By winning the Bharuch Lok Sabha seat during the Janata Party rule in 1977, Patel marked the rise of a young star within the Congress. He retained the Bharuch seat till 1989 and thereafter moved to the upper house, for five long terms. What made him a centre of power was his considered decision not to wield it openly. Instead, by keeping away from Cabinet postings in the Manmohan Singh-led United Progressive Alliance (UPA) coalitions that he helped forge, and as Sonia Gandhi’s political secretary for 16 years, Patel chose to be the kingmaker.
After Sharad Pawar, PA Sangma and Tariq Anwar broke ranks with Congress in 1999 over the nativity issue of Sonia Gandhi, Patel took on the mantle of their go-between with the Gandhis, thus keeping the NCP within the UPA fold. It was pretty much the same formula he followed with Mamata Banerjee and the Trinamool Congress. He tried to replicate the same formula in 2004, when K Karunakaran decided to part ways with the Congress by keeping the Kerala leader’s son K Muraleedharan as a loyalist. Though the ploy did not have a long lease of life leading to the infamous 'Aluminium Patel' war, neither did Karunakaran’s dalliance away from the Congress as his son had to eat crow and bow before the wiles of Patel.

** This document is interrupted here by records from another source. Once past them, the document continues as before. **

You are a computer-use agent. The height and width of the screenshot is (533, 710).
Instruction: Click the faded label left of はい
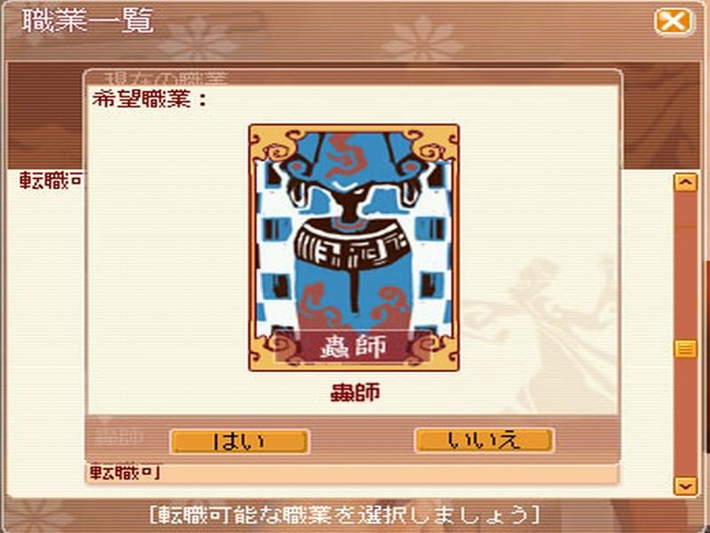click(x=119, y=436)
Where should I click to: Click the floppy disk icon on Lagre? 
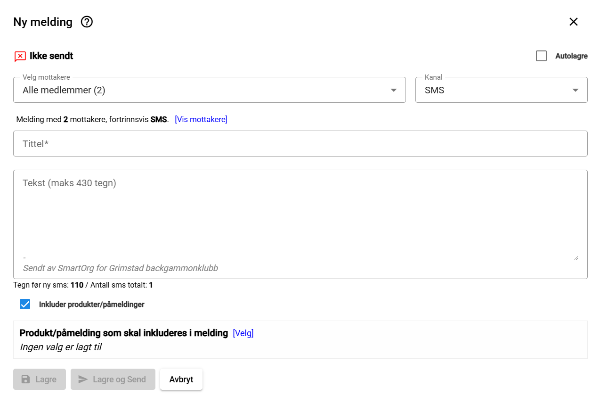pyautogui.click(x=26, y=380)
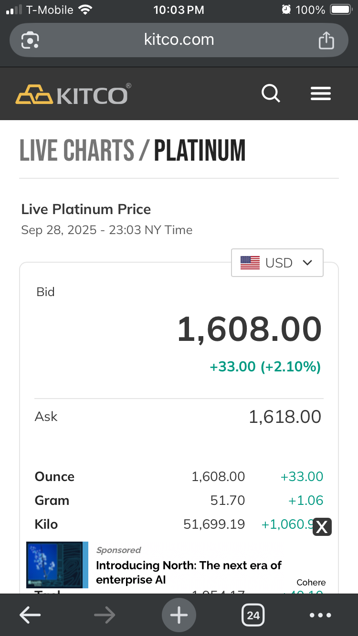
Task: Tap the share icon in address bar
Action: (326, 41)
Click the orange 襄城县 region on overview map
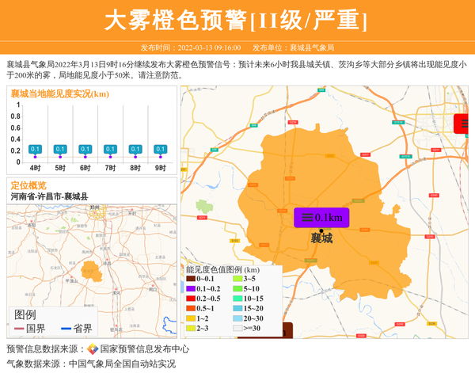This screenshot has width=475, height=373. pyautogui.click(x=91, y=269)
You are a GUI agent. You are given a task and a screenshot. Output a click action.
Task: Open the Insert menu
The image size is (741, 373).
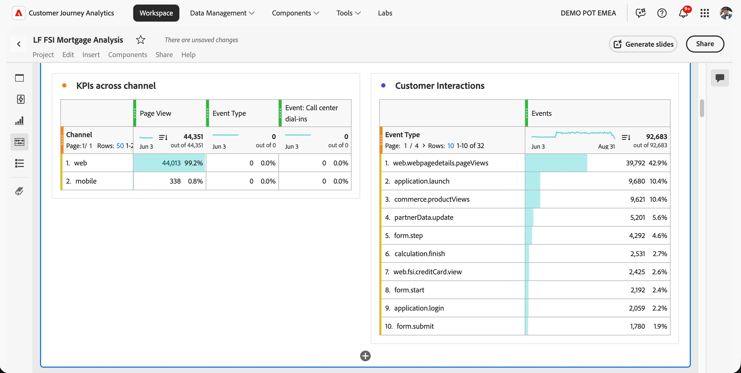pos(91,55)
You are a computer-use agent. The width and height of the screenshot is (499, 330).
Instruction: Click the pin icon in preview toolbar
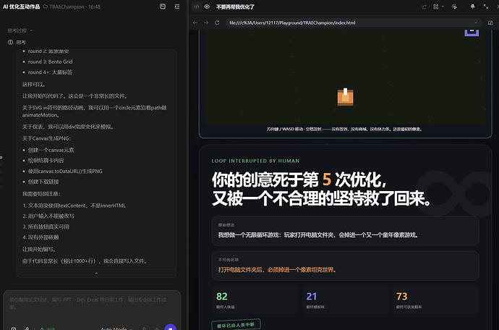tap(472, 7)
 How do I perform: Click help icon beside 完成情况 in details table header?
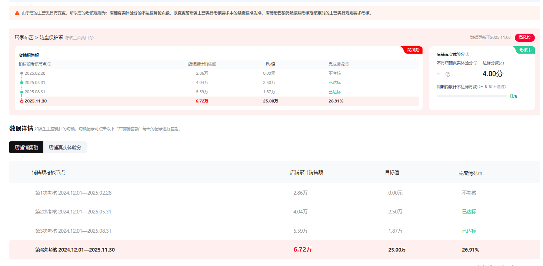[x=480, y=174]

Sure, quelling dissidence was his forte. However, with Congress leader Rahul Gandhi pulling in one direction and then in another, and ultimately ending up much of the time in the vacillating in-between space, Patel was clearly struggling to keep under control the growing defiance by the ‘Group of 23’.
He was distraught about the likes of Kapil Sibal washing dirty linen in public and kept pushing for a direct dialogue with the Gandhis. However, the emerging power structure within the crumbling Congress edifice was rendering his efforts ineffectual. Adding to the degree of difficulty, the carrot and stick policy he wielded with considerable success over the years was not proving fruitful, primarily as the party coffers began emptying even as many leaders continued to stay disconnected with the grassroots. That has been one charge against Patel himself — one which he went all out to disprove by almost clinching the Gujarat assembly in 2017.
In Patel’s demise Sonia Gandhi has lost a party stalwart she banked on to stem the slide of the grand old party from within just as many others are threatening to do it from outside. Mindful of his ability to turn things around during the most difficult of circumstances, the BJP went all out to keep him out of the Rajya Sabha, with Patel fighting tooth and nail and succeeding in retaining his seat in 2018. Understatement was his calling card, finesse his style and the ability for quick parry and thrust his prowess in the political battlefield.
For the Congress, the passing away of Patel reinforces the adage 'when it rains, it pours’. A few days back the party lost Tarun Gogoi, he too to post-COVID-19 related complications, who was a regional satrap and party old-timer. As the party re-engineering that has been going on for quite some time on the Rahul Gandhi front continues with no end in sight, the absence of veterans will hurt the party—this is especially true in Patel’s case.
If the Congress was the Los Angeles Philharmonic, then Ahmed Patel was the Zubin Mehta. It’s another matter that his detractors saw him more as consigliere than conductor. There are not too many of his ilk left, at least not in the Congress. His absence will leave a deep void for the Gandhis as the shelf keeps emptying fast.
Vinod Mathew is a senior journalist. Views are personal.